Dear Editor,
We have read with great interest the Letter to the editor written by Saborido-Fiaño et al. in an issue of Human Vaccines & ImmunotherapeuticsCitation1 concerning the article “Safety of vaccines administration in hereditary fructose intolerance”, recently published by Maiorana et al.Citation2 in an issue of Orphanet Journal of Rare Diseases.
Maiorana et al.Citation2 performed a research from open sources, datasheets and Pharmaceutical Companies informations about the most common Italian and European vaccines, which are carried out in infancy and childhood, to clarify the safety of vaccines administration in pediatric patients with Hereditary fructose intolerance (HFI, OMIM 229600).
According to a recommendation of the Istituto Superiore di Sanità of Italy,Citation3 that consider a limit of 2.4 mg/kg/dose as a safe threshold for oral and parenteral (s.c./i.m.) route for HFI patients, the authors concluded that the majority of vaccines can be safely administered in infants and children affected by HFI with the exception of rotavirus vaccines.Citation2
Saborido-Fiaño et al.Citation1 provided further relevant concerns on rotavirus vaccination in HFI patients, underlighting that recommendations to avoid rotavirus vaccinations in HFI patients are difficult to be respected since rotavirus vaccines are usually given prior to fructose-containing food introduction and therefore before the diagnosis of HFI.
The article of Maiorana et al.Citation2 was published before Sars-Cov-2 vaccines commercial production in Europe. Therefore, it does not report data about the safety of the new Sars-Cov-2 vaccines administration in HFI patients. Moreover, the work focused on pediatric vaccinations.

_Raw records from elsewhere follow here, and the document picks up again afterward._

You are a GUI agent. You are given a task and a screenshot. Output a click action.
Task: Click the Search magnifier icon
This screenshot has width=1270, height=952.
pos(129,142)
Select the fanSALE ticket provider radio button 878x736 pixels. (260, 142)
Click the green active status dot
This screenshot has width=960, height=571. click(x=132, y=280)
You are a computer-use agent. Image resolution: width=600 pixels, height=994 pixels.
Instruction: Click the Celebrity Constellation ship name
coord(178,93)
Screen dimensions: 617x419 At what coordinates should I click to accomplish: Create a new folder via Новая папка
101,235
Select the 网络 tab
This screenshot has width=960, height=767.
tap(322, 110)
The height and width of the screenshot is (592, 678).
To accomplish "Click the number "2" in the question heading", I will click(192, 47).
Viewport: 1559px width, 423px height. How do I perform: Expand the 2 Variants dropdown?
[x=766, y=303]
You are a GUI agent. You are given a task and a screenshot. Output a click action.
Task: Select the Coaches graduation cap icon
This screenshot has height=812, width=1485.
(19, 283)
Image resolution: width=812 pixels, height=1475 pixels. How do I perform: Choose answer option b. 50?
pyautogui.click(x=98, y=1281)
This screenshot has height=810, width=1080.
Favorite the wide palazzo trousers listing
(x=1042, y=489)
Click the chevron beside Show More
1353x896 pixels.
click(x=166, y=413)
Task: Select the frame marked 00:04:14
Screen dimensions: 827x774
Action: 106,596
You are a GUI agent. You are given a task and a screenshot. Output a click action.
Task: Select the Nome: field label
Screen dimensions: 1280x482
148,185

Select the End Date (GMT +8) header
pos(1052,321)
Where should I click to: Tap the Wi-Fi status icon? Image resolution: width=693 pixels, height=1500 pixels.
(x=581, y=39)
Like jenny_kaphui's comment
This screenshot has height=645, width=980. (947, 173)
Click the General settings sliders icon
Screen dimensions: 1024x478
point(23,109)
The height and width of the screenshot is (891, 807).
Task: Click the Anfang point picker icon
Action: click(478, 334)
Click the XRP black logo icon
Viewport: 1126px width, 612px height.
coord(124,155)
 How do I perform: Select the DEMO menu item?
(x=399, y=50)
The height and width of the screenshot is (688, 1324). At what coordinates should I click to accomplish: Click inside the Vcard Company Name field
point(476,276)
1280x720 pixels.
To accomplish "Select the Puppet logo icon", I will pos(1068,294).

Attenuated, genetically modified or inactivated viruses are still the key active ingredients of many vaccines, despite recent progress in the use of virus-like particles or proteins in vaccine preparations. Maintaining the potency of these viral particles against degradation is a major challenge in providing proper immunization services. Typically, this requires keeping vaccines refrigerated at all times from production to administration, a major undertaking especially in remote regions of developing countries.Citation4
The World Health Organization has identified the cold chain problem, the protection of vaccines from deterioration, as one of the most important challenges for the extension of global vaccination programs.Citation5
There are two risk factors related to temperature that can inactivate vaccines: high temperatureCitation6 and aluminum salt aggregation due to freezing.Citation7 Freezing risk is usually overcomed using stabilizers as sucrose, cyclodextrins, mannitol, and surfactants.Citation4,Citation8–12
It is well known that sugars and saccharides, such as sucrose, inulin, and dextran, can not only prevent the aggregation and denaturation of proteins in a liquid formulation but also preserve their structural integrity during freezing, drying, and storage in a solid state. In particular, sucrose, a disaccharide composed of the monomers glucose and fructose, is often added to the formulation to prevent aggregation during lyophilization.Citation11 Moreover, sucrose, as a cryoprotectant, reduces the perturbation caused by freezing.Citation12
Cyclodextrins consist of (−1, 4)-linked glucopyranose units and contain a lipophilic central cavity and hydrophilic outer surface. Many chemically modified cyclodextrins have been developed.Citation13 In particular, hydroxypropyl-β-cyclodextrin (HP-β-CD) is commonly used in pharmaceutical formulation to improve drug substance solubility and delivery, thereby holding vast amount of safety profiles. In addition, compared to other CDs, HP-β-CD is more soluble in water while other CDs are not easily manipulated in various vaccine formulations.Citation14
Mannitol, a sugar alcohol, is used less often as stabilizer.Citation15
Despite having this fundamental role in vaccine formulation stabilization, sucrose can represent a problem for those people affected by HFI, a rare autosomal recessive disease caused by a deficiency of aldolase B (ALDOB), the main enzyme responsible for hepatic metabolism of fructose.Citation16 The signs and symptoms upon dietary exposure of HFI patients to fructose, sucrose, or sorbitol include clinical findings (nausea, vomiting, and abdominal distress; chronic growth restriction/failure to thrive) and metabolic disturbances (hypoglycemia, lactic acidemia, hypophosphatemia, hyperuricemia, hypermagnesemia, hyperalaninemia).Citation17 Parenteral administration may cause death for severe hypoglycemia or acute hepatorenal failure.Citation18
For these reasons, individuals with HFI need to be treated life-long with a fructose-restricted diet and they should be aware of the presence of fructose, sucrose or sorbitol in certain medical formulations.Citation2
Sucrose may be a key ingredient also in Sars-Cov-2 vaccines.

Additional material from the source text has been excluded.